Semua kegiatan persekolahan ini dipimpin
langsung oleh AG H. M. As‘ad, dibantu oleh dua orang ulama besar, yaitu Sayid
Abdullah Dahlan garut, mantan mufti besar Madinah al-Munawwarah, dan Syekh
Abdul Jawad Bone. Ia juga dibantu oleh murid-murid senior beliau seperti AG H.
Daud Ismali, dan almarhum AG H. Abd. Rahman Ambo Dalle (pendiri Pesantren DDI
Makassar). Pesantren dan Madrasah yang didirikan dan dibina oleh AG H. M. As‘ad
itulah yang menjadi cikal bakal Pondok Pesantren As‘adiyah sekarang.
AG H. M. As‘ad berpulang ke rahmatullah
pada hari Senin 12 Rabiul Akhir 1372 H/29 Desember 1952 M. dalam usia 45 tahun.
Sesuai dengan wasiat beliau beberapa saat sebelum wafat, peninggalannya yang
berupa madrasah dan pesantren kemudian dilanjutkan pembinaannya oleh dua murid
senior beliau; yaitu AG H. Daud Ismail, dan AG H. M. Yunus Maratan. Pada
tanggal 13 Agustus 1999 M, berdasarkan Undang-undang No. 6 Tahun 1959 M, dan
Keppres RI No. 076/TK/Tahun 1999 M, presiden RI telah menganugerahkan tanda
kehormatan Bintang Mahaputra Naraya kepada AG H. M. As‘ad, karena jasa-jasa
beliau yang luar biasa terhadapa negara dan bangsa Indonesia.
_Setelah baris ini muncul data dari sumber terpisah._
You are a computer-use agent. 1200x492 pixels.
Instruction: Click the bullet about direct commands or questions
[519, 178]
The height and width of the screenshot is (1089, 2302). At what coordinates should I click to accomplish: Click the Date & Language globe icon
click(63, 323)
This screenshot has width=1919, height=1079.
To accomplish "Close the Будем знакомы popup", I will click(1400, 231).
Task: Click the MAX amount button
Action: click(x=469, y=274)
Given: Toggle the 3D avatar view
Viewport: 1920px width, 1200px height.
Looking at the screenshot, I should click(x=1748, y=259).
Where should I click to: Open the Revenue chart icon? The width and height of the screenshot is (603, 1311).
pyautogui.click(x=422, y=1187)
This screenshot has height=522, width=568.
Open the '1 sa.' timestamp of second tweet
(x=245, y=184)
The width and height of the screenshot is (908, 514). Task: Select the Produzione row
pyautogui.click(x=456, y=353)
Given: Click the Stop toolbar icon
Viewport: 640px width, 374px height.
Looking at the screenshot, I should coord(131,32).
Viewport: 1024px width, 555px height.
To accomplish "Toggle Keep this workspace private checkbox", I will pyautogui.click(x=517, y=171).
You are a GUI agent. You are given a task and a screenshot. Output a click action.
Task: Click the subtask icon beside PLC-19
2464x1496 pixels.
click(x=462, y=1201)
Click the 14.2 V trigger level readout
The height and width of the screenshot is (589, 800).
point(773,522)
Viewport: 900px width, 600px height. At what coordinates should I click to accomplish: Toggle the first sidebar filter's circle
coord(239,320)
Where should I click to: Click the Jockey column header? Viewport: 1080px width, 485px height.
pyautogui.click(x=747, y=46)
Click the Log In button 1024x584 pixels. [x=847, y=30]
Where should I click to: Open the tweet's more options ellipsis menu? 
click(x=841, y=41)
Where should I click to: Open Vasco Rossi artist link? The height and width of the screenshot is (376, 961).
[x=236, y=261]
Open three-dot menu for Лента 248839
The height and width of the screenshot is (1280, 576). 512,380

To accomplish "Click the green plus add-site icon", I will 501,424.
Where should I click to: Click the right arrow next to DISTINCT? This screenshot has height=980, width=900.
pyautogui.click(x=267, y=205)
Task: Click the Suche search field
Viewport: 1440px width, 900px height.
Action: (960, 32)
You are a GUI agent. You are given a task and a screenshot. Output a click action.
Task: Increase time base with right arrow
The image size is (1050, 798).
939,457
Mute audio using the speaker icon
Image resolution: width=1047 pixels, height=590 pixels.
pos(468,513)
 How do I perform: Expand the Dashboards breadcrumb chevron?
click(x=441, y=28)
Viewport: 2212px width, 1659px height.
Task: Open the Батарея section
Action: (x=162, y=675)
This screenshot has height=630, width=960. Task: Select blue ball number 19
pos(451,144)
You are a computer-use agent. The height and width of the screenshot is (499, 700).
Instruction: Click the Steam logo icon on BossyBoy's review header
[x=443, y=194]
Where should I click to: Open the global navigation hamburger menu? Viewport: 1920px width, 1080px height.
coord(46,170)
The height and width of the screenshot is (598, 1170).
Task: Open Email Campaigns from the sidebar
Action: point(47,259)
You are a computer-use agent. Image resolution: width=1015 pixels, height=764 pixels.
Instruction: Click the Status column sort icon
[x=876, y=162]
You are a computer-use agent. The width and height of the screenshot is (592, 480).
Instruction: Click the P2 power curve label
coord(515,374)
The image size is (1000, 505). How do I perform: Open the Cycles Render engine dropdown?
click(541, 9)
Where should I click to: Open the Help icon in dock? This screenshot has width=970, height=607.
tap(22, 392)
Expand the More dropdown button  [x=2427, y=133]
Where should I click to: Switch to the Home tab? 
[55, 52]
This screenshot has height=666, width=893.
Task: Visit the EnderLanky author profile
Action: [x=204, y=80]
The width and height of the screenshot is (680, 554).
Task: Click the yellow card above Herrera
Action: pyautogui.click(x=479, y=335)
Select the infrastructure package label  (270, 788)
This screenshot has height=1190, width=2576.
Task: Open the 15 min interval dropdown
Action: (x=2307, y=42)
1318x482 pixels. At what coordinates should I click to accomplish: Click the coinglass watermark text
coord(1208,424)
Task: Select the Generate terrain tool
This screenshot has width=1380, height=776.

Tanda
penghormatan itu diterima di Jakarta atas nama beliau oleh putra beliau, H.
Abd. Rahman As‘ad.
Khatimah:
Betul kata Rasulullah Saw. (العلماء ورثة الأنبياء) Ulama adalah
pewaris para Nabi. Maksudnya hakikat peranan ulama adalah perpanjangan tangan
daripara Nabi saw. Dan Indonesia pada dasarnya negeri para ulama, sehingga
kalangan sekuler, liberal dan sejarawan non muslim akan kaget tak terkira bila
mereka membuka file lembaran-lembaran sejarah nusantara. Karena dalam file-file
sejarah kerajaan dan kesultanan Islam yang terbentang dari sabang sampai
merauke dipenuhi dengan peran dan pengaruh agama yang dipelopori oleh para
ulama Nusantara. Bahkan sebagian dari ulama nusantara tersebut bersaing di
peringkat internasional, seperti, Syekh Yusuf Al-Makassari (w 1699 M),
yang dijuluki sebagai Abul Islam di Afrika Selatan. Syekh Muhammad bin Umar
Nawawi Al-Bantani (w 1897 M), yang dimakamkan di Ma’la Saudi Arabia, dan
dijuluki sebagai Sayyidul Ulama Hijaz.
Keberadaan mereka merupakan berkah bagi
kaum muslimin. Mereka memiliki jasa yang sangat besar dalam berdakwah
dengan menanamkan nilai-nilai keislaman, bukan saja di tanah air, bahkan karya
mereka dapat ditela’ah juga di dunia Internasional. Semua ini merupakan
bukti keberhasilan mereka dalam berdakwah dan semua itu telah dicatat rapih
oleh sejarah ulama melalui sembangan karya tulis.